* [Records to process]

────

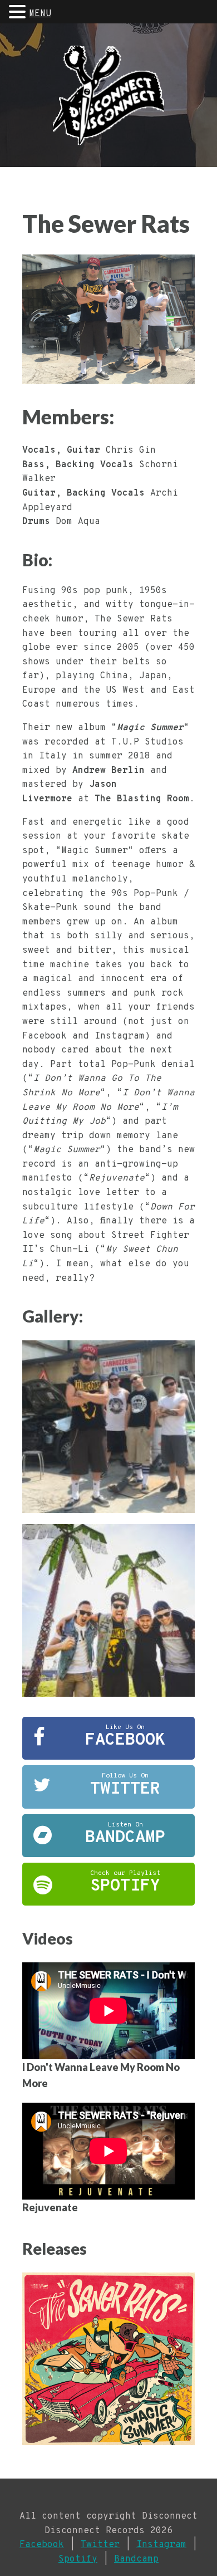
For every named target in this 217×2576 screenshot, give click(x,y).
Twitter (100, 2544)
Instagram (161, 2544)
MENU (40, 13)
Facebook (41, 2544)
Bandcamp (136, 2559)
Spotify (77, 2559)
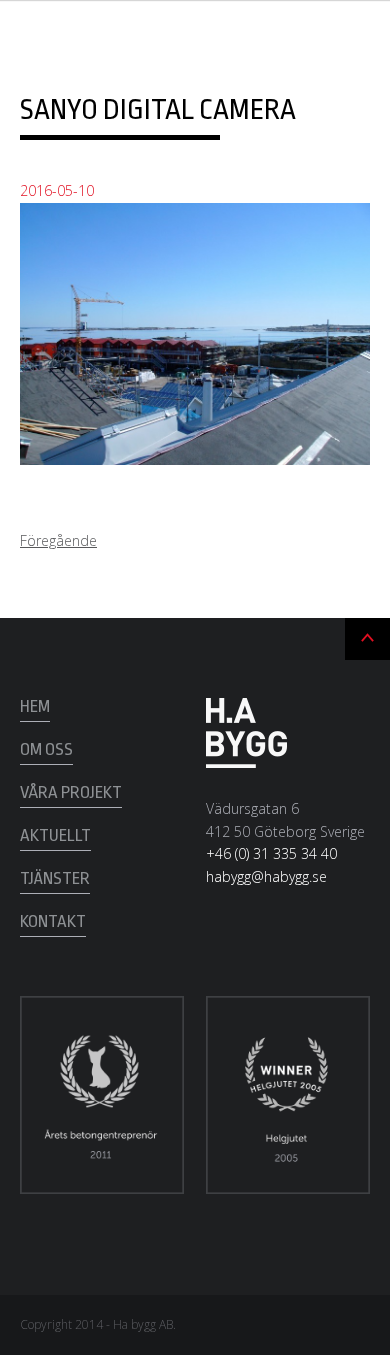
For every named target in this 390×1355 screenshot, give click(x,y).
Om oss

────

* [What to produce]
Output each record above exactly as it stands, excluding all pictures.

* [Answer space]
For every named target in this 217×2576 screenshot, give click(x,y).
Twitter (100, 2544)
Instagram (161, 2544)
MENU (40, 13)
Facebook (41, 2544)
Bandcamp (136, 2559)
Spotify (77, 2559)
For every named target in this 390×1355 screenshot, give click(x,y).
Om oss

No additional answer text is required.